Lula reiterou que cobrará reciprocidade do futuro presidente espanhol:

- A única coisa que peço é que todos os países do mundo tratem os brasileiros em seus países como nós os tratamos aqui. Tratamos portugueses, espanhóis, japoneses e quem mais você possa imaginar com muita deferência. Os brasileiros estão de braços abertos para ser carinhosos.

Pelas normas de Schengen, estrangeiros só podem entrar em países da União Européia ao apresentar passaporte com no mínimo seis meses de validade, passagem de ida e volta, comprovante de pagamento de hotel ou outro local de hospedagem, o equivalente a 60 euros por dia de permanência prevista ou cartão de crédito internacional. Exige-se ainda seguro médico internacional com cobertura de pelo menos 30 mil euros.

- No plano diplomático, já usamos todas as armas disponíveis. Mas ainda temos uma: são as normas de Schengen. É o princípio da reciprocidade - advertiu o subsecretário-geral de Comunidades Brasileiras no Exterior, Otto Agripino Maia.

São esses requisitos que o governo passaria a exigir de europeus, principalmente espanhóis. Hoje, o ingresso em território brasileiro está condicionado à apresentação de passaporte, quantia equivalente a US$50 por dia de permanência e a mera indicação do local de hospedagem. Em geral, as autoridades só conferem o passaporte. Diante do impasse, Agripino Maia se reuniu com o diretor-geral da Polícia Federal, Luiz Fernando Corrêa, e acertou os detalhes para impor rigor à entrada de espanhóis no Brasil.

- Vamos esperar o tempo necessário para que observemos mudanças na atitude espanhola. Esperamos que seja em tempo curto - avisou.

Perguntado se a expulsão dos oito espanhóis em Salvador era o começo da retaliação, Maia disse que não. Mas acrescentou que foi uma "boa coincidência". Maia reclamou do desprezo e da crueldade de autoridades espanholas contra brasileiros. Segundo ele, muitas vezes os viajantes ficam detidos por até três dias em locais fechados, apertados, sem alimentação:

- Isso é inaceitável. Viola princípios humanitários.

Em Salvador, o delegado André Costa de Mello, chefe da Delegacia de Imigração da PF na Bahia, disse que não recebeu ordem para retaliar visitantes de origem espanhola. Mello também classificou de coincidência o fato de sete turistas espanhóis terem sido barrados no auge da crise:

- Está havendo este burburinho todo na mídia, mas a repatriação acontece regularmente em nosso aeroporto. Em média, seis turistas são repatriados todo mês, a grande maioria europeus, principalmente da Espanha, Portugal, Alemanha e Itália. Não cabe à PF tomar medidas contra o governo espanhol. Se houver retaliação, isso parte do Itamaraty. Mas não houve qualquer comando neste sentido.

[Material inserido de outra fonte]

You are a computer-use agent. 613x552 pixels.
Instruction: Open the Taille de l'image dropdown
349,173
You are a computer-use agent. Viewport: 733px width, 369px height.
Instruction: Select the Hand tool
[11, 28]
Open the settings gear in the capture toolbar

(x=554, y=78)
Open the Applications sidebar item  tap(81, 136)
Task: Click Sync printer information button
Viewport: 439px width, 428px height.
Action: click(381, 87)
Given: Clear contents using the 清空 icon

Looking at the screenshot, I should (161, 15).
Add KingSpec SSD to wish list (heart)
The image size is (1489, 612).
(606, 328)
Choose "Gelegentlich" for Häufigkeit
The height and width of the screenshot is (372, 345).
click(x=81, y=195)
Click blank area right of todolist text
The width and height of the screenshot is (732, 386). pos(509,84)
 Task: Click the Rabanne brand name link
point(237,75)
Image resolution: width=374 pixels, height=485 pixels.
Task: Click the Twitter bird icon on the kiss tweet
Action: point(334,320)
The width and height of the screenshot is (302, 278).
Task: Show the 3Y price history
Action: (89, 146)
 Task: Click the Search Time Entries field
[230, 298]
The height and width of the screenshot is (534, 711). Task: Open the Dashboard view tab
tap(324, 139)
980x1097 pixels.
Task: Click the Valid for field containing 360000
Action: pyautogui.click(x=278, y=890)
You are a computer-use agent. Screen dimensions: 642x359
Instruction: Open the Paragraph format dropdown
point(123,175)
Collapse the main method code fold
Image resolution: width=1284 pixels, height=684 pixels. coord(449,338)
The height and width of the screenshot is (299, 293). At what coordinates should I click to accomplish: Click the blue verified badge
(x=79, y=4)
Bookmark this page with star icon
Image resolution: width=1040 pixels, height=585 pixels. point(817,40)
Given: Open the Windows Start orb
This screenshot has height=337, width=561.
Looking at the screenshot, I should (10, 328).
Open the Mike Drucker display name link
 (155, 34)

Os espanhóis - quatro homens e três mulheres - foram impedidos de entrar no Brasil porque não preenchiam os requisitos do Estatuto do Estrangeiro (lei 6.815/80).

- Seis deles não tinham como se manter aqui. Um sequer tinha dinheiro, outro apresentou um cartão de crédito internacional vencido e os demais, na média, possuíam apenas US$100 por pessoa. Entre eles, havia um com prazo de permanência no Brasil, que é de seis meses, já vencido - relatou o delegado.

O cônsul espanhol em Salvador, Antonio Polidura, enviou ontem à Polícia Aeroportuária da PF um pedido de explicações para a repatriação dos sete espanhóis. O delegado Francisco Gonçalves, chefe da Polícia Aeroportuária, confirmou ter recebido a solicitação, mas disse que os motivos para barrar o desembarque dos espanhóis já haviam sido explicados na noite anterior, pela Agência Nacional da Aviação Civil (Anac).

No Rio, o presidente de Portugal, Cavaco Silva, falou sobre o problema:

- Portugal normalmente atua junto às instâncias comunitárias, onde estão Espanha, Portugal e outros Estados. Essa matéria é, normalmente, colocada no plano das relações dos 27 países. A Espanha tem alguns problemas de imigração. Mas não são de cidadãos brasileiros como regra. São cidadãos magrebinos (uma região da África). Espero que esses casos aos quais você se referiu sejam casos muito pontuais.